** start Data shown **
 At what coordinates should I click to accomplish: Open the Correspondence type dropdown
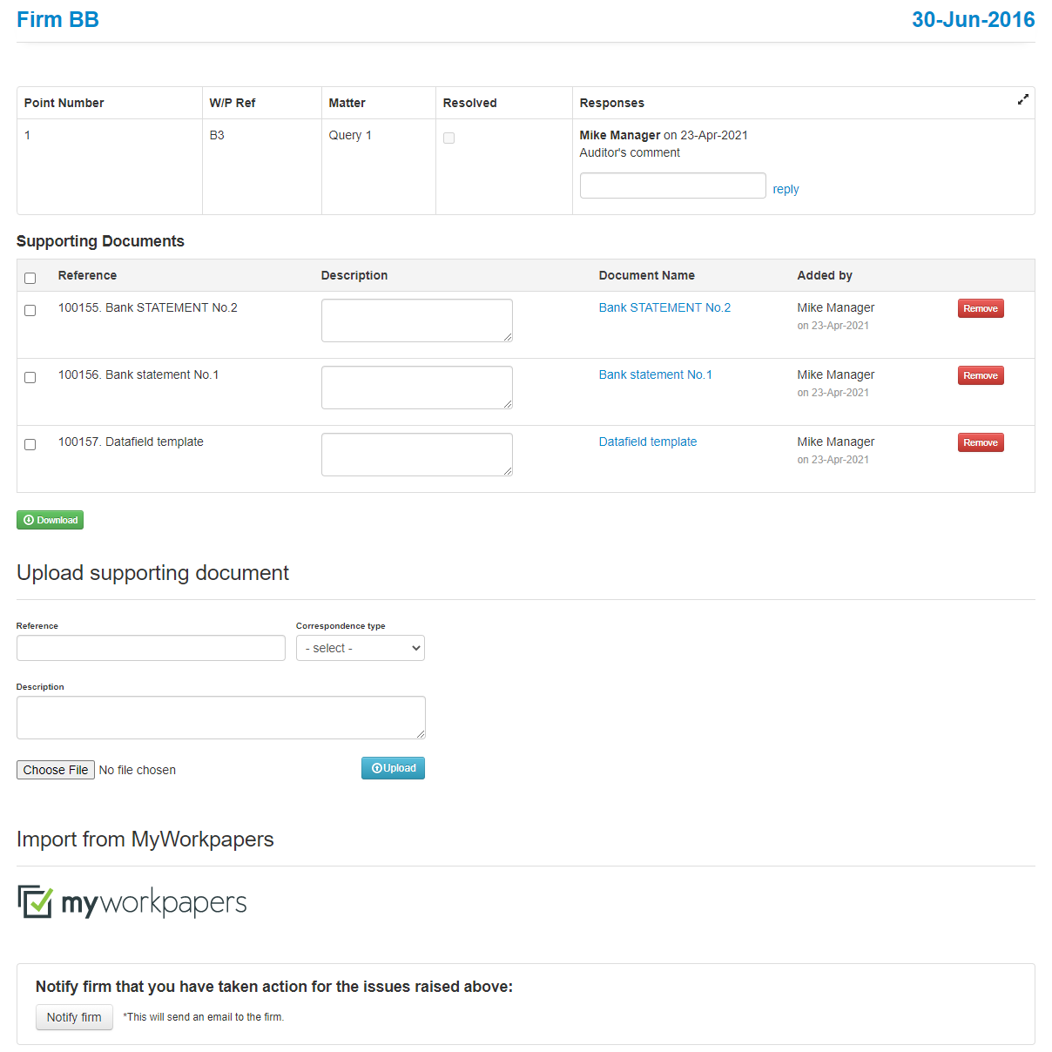361,648
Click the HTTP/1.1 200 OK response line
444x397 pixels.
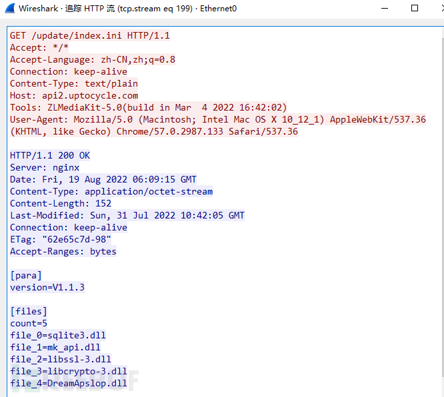coord(50,155)

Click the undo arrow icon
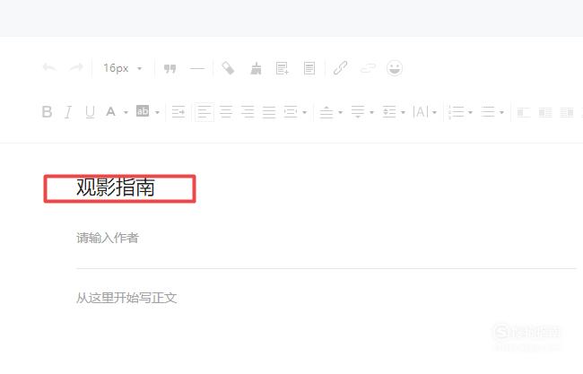click(x=49, y=68)
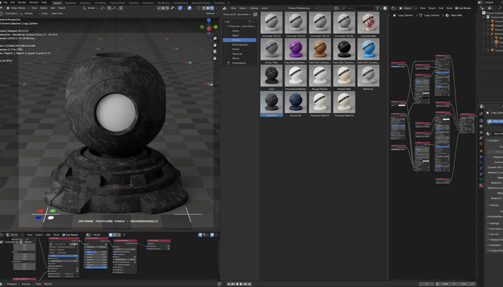Toggle camera view icon in viewport

215,52
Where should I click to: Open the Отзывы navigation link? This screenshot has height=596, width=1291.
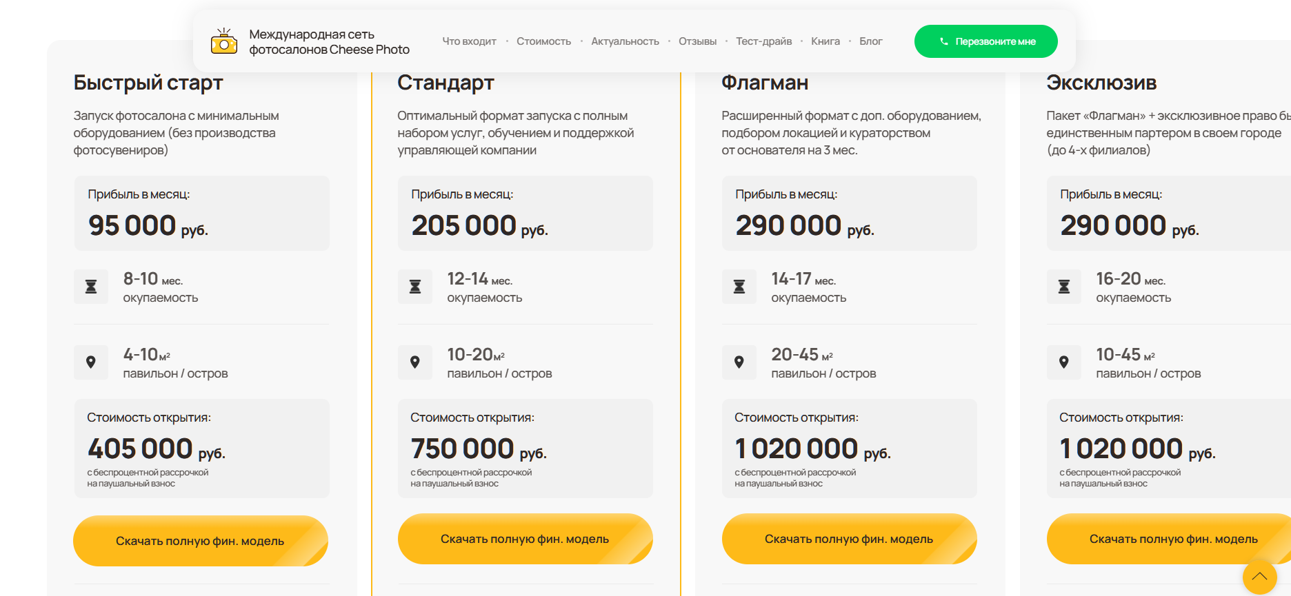pos(697,41)
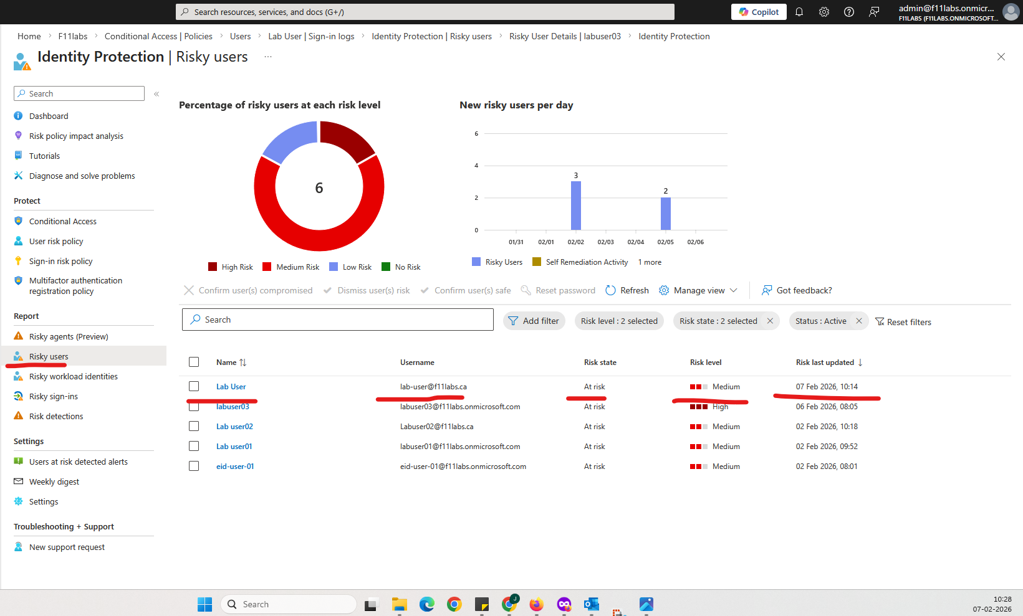Screen dimensions: 1023x616
Task: Click the Users breadcrumb link
Action: pyautogui.click(x=240, y=36)
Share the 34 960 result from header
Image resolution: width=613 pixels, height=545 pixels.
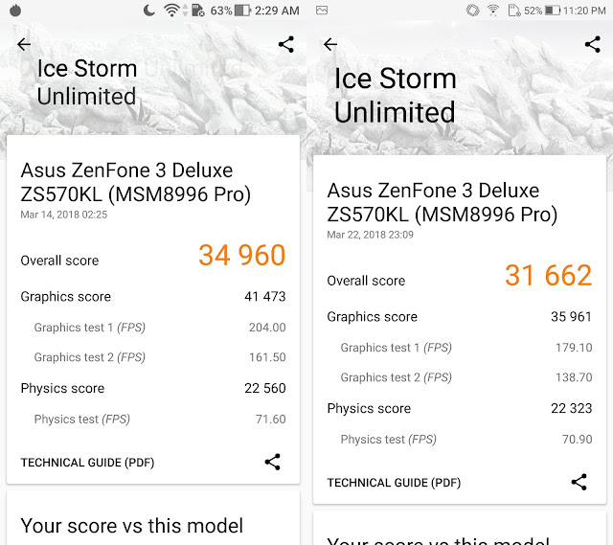286,45
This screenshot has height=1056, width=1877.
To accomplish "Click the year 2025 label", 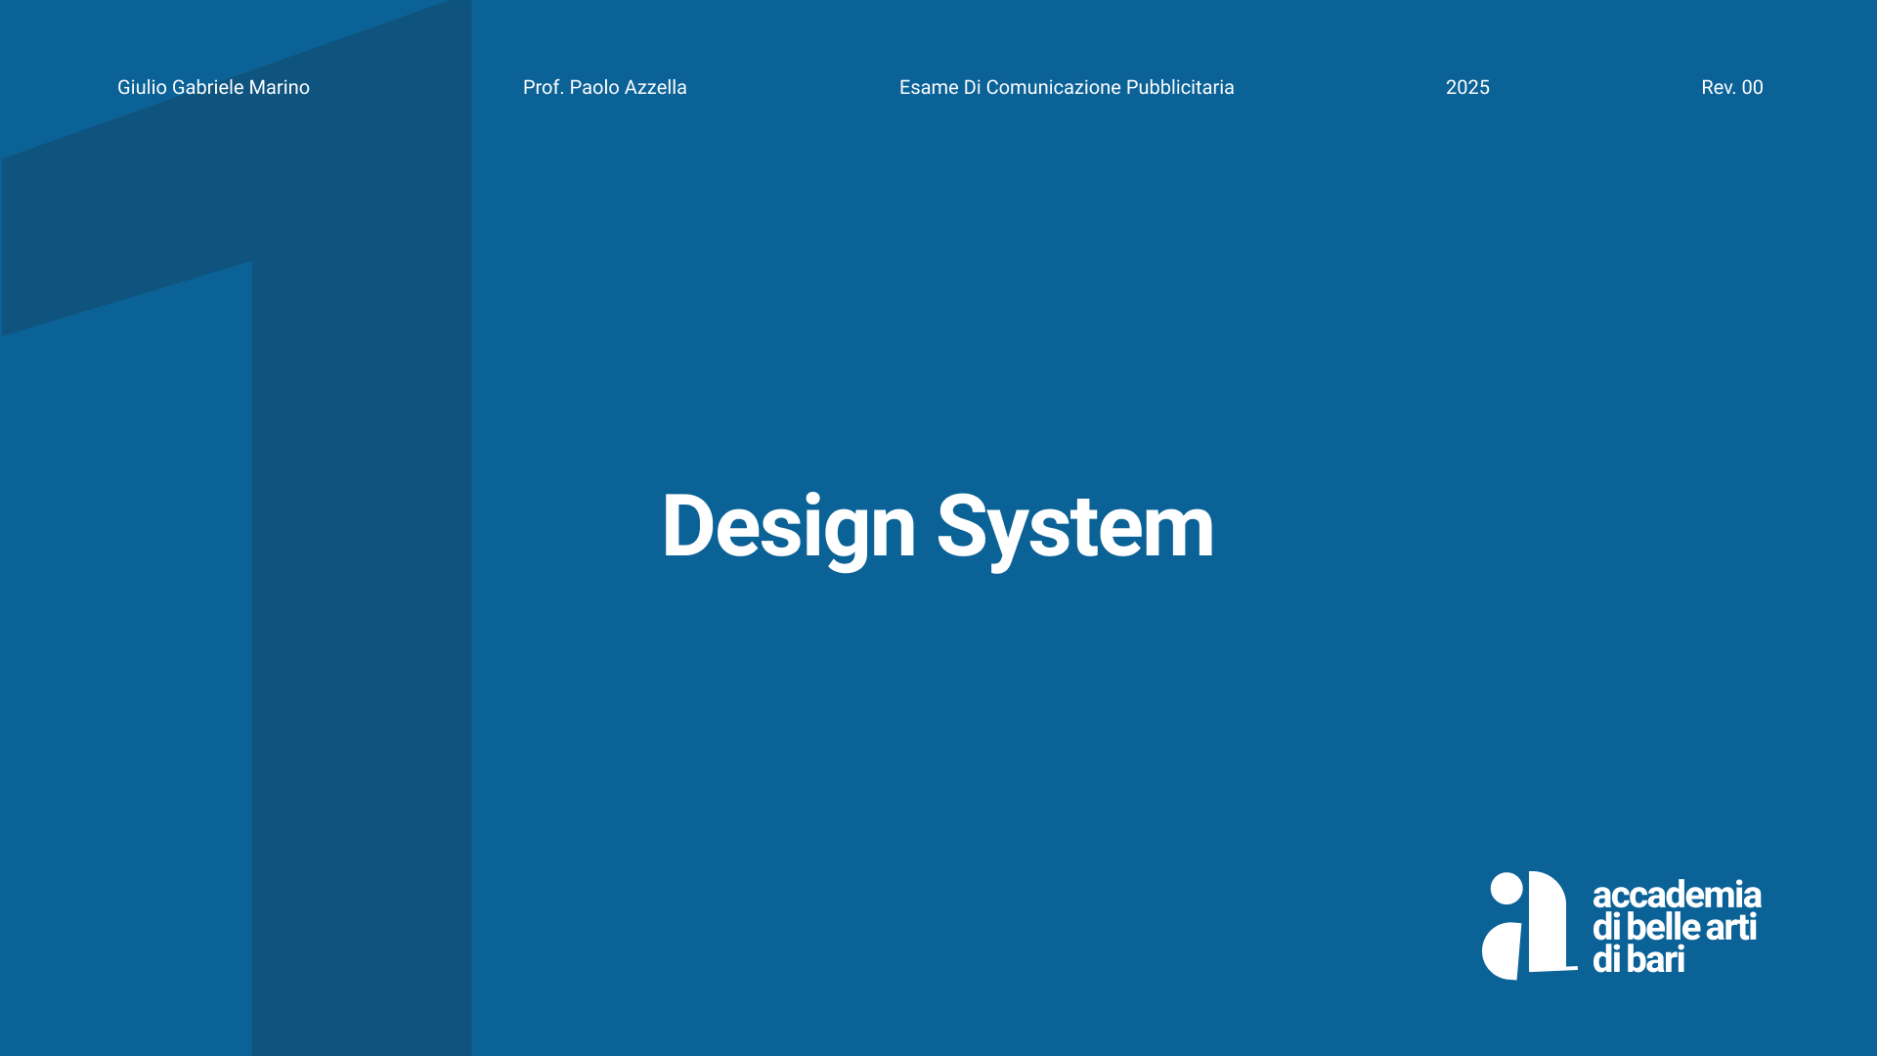I will pos(1467,88).
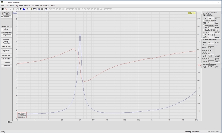Start the Rub and Buzz test

coord(6,55)
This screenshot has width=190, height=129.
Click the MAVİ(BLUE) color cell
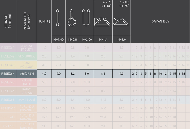click(x=27, y=100)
** end Data shown **
■ **Exercise directions**: Please retype the listing from its first line through the line containing "Action: pyautogui.click(x=240, y=36)", including both, and leave the pictures out.

■ **Output for this task**:
 At what coordinates should I click to accomplish: Open the Correspondence type dropdown
361,648
Click the HTTP/1.1 200 OK response line
444x397 pixels.
coord(50,155)

Click the undo arrow icon
click(x=49, y=68)
Toggle camera view icon in viewport

215,52
Where should I click to: Open the Отзывы navigation link? This screenshot has height=596, width=1291.
pos(697,41)
Screen dimensions: 1023x616
Task: Click the Users breadcrumb link
Action: pyautogui.click(x=240, y=36)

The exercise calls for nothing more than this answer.